Run Kalyani is one-time print media film journalist and documentary filmmaker Geetha J’s directorial debut in feature filmmaking. The film reveals how a deceptively simple storyline can enrich the tapestry of life – on celluloid and in real life. In fact, according to Geetha in an interview given to Indian Express, “Run Kalyani is a poetic and realist drama about duties, dreams and desires.” The idea for the film originated, to quote her – “from a sense of feeling trapped. Of looking around and seeing how all our lives fall into a pattern and observing how people managed to cope and even change their lives.” Run Kalyani is a film that defines freedom in a rather different way, touching upon emotions with finely nuanced touches.
In Run Kalyani, Kalyani (Garggi Ananthan) is a young woman who lives with her aunt (Sathi Premji) in a rundown agraharam in Trivandrum. The agraharam is a tenanted, two-storeyed small, self-contained apartment. The aunt, once a dancer, is now paralysed and bedridden and has lost her power of speech. Kalyani and her aunt are burdened under heavy debt with Kalyani taking on all the expenses such as arrears in rent, electricity bill and so on. She also has to fend off a persuasive marriage proposal which is not to her liking but we can see her taking some money through the door probably as an “advance” to tempt her to marriage. A driver of the multi-storied apartment complex she works in tries to attract her attention every day but fails and gives up.
Kalyani cooks in two houses somewhere close to where she lives and the people living in these form two interesting sub-plots. One lives alone and is about to retire while the other is a joint family comprised of a patriarch who constantly plays chess and uses competitive chess terms as he plays along. He has two sons, one extremely henpecked with a snobbish wife and the other who beats up his slightly mentally off-grain ex-surgeon wife. But Kalyani does not interact with them at all unless she needs to. She is, in fact, quite reserved and the only place she opens out is when she is talking to her aunt and a would-be young film director who keeps writing absurd scripts but never finishing them. He appears to live on the upper floor ante room of the home where Kalyani lives. But we never see him stepping out of the room or the house so one may safely assume that this is Geetha’s little touch of ‘surrealism’ to an otherwise simple story. Kalyani rests in this room and is unimpressed by his unfinished scripts and smiles at them or just goes to sleep.

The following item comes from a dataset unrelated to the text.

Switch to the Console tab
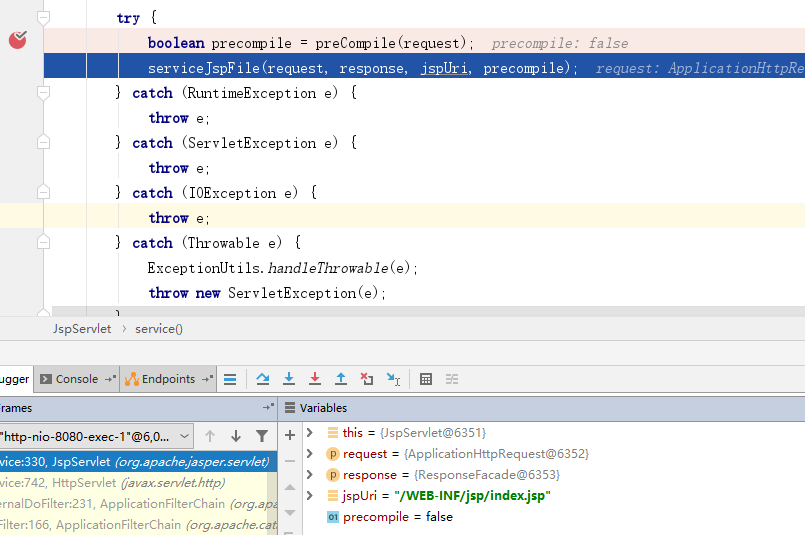805x535 pixels. click(x=76, y=379)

Since Kalyani is a cook by profession, the camera and editing focus a lot on different processes of cooking that function like an editing strategy and mark a movement of the film from point A to point B to point C. Kalyani chopping vegetables, roasting onions and red chilllies strung on a tiny seekh and dipping them in a pot full of curry, Kalyani baking fresh idlis for her aunt and placing them neatly on a side table beside her bed, Kalyani serving her employers and so on which also offers an insight into Kalyani’s perfectionism. The difference in the menu among the three houses which includes Kalyani’s own are also very suggestive of their respective lifestyles and eating habits. The minute detailing not only of objects but also of the characters – big and small – is incredible.
Geetha has also captured the changing architectural space of the city of Trivandrum most evocatively where we can see walls covered not only with graffiti but also with paintings and drawings of once-famous celebrities like Kamala Das, Kavalam Narayana Panickar and so on. The music is distinguished by its change with the change in Kalyani’s movement from her work place and back. As she walks down the complex, some percussion instruments can be heard in a definite rhythm, and it changes to the nadaswaram as she approaches the musician under the big banyan tree where the music comes from this strange nadaswaram player. The editing ensures the smooth flow of the story.
With Geetha’s in-depth engagements on gender and cinema and her doctoral writings on representation of women in cinema, it is but natural that her protagonist in Run Kalyani is a woman. Newcomer Garggi Ananthan as Kalyani is outstanding in a very low-key, understated yet confident and dignified performance. A student of the Thrissur School of Drama, she lives the role of Kalyani. Of the rest of the cast, old-timer Madhu, who is one of the best-known actors of his time, makes a pleasantly surprising appearance in a cameo as a chess-crazy old man not bothered about the squabbles going on around hm. Meera Nair is fine as Nirmala, the slightly mentally disturbed ex-surgeon while Sathi Premji as Sonali’s supine aunt is very expressive and does much more with just her eyes and face than with her body in keeping to the demands of her role. The rest of the ensemble cast do their bit effectively enough.
One might crib that the closure is a bit of a commercial compromise but it is in harmony with the rest of the film and comes as a pleasant surprise. All in all, Run Kalyani is an assured directorial debut in feature films for J Geetha. It would be interesting to see where she goes from here in the world of fiction filmmaking.